— Given task —
Reproduce the listing below verbatim, keeping every line unchanged.

(Click-target data)
● ● ● ● ●
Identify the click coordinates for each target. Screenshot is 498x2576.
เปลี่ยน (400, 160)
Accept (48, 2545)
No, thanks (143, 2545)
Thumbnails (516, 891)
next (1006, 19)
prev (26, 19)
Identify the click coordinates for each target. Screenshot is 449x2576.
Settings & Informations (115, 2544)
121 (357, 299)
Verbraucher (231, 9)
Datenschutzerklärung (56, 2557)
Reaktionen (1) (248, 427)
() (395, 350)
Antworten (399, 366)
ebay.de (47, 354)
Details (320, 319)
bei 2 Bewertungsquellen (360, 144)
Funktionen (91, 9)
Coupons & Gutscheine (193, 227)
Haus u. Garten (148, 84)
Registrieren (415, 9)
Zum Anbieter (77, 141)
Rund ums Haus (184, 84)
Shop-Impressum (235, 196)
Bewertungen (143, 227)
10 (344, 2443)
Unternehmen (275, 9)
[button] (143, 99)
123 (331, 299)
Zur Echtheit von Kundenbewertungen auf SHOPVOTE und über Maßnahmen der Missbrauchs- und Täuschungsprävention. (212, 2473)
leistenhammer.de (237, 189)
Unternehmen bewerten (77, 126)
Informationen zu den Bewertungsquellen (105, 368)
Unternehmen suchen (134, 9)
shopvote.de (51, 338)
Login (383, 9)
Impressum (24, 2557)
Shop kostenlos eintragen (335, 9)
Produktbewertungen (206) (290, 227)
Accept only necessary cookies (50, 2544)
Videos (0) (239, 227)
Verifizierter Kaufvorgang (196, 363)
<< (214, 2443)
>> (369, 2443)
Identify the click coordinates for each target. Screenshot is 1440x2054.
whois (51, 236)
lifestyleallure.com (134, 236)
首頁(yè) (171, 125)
● ● ● ● ●
— Answer for this exercise —
Identify the click coordinates for each target. Screenshot is 498x2576.
เปลี่ยน (400, 160)
Accept (48, 2545)
No, thanks (143, 2545)
Thumbnails (516, 891)
next (1006, 19)
prev (26, 19)
Identify the click coordinates for each target. Screenshot is 449x2576.
Settings & Informations (115, 2544)
121 (357, 299)
Verbraucher (231, 9)
Datenschutzerklärung (56, 2557)
Reaktionen (1) (248, 427)
() (395, 350)
Antworten (399, 366)
ebay.de (47, 354)
Details (320, 319)
bei 2 Bewertungsquellen (360, 144)
Funktionen (91, 9)
Coupons & Gutscheine (193, 227)
Haus u. Garten (148, 84)
Registrieren (415, 9)
Zum Anbieter (77, 141)
Rund ums Haus (184, 84)
Shop-Impressum (235, 196)
Bewertungen (143, 227)
10 (344, 2443)
Unternehmen (275, 9)
[button] (143, 99)
123 (331, 299)
Zur Echtheit von Kundenbewertungen auf SHOPVOTE und über Maßnahmen der Missbrauchs- und Täuschungsprävention. (212, 2473)
leistenhammer.de (237, 189)
Unternehmen bewerten (77, 126)
Informationen zu den Bewertungsquellen (105, 368)
Unternehmen suchen (134, 9)
shopvote.de (51, 338)
Login (383, 9)
Impressum (24, 2557)
Shop kostenlos eintragen (335, 9)
Produktbewertungen (206) (290, 227)
Accept only necessary cookies (50, 2544)
Videos (0) (239, 227)
Verifizierter Kaufvorgang (196, 363)
<< (214, 2443)
>> (369, 2443)
Identify the click coordinates for each target. Screenshot is 1440x2054.
whois (51, 236)
lifestyleallure.com (134, 236)
首頁(yè) (171, 125)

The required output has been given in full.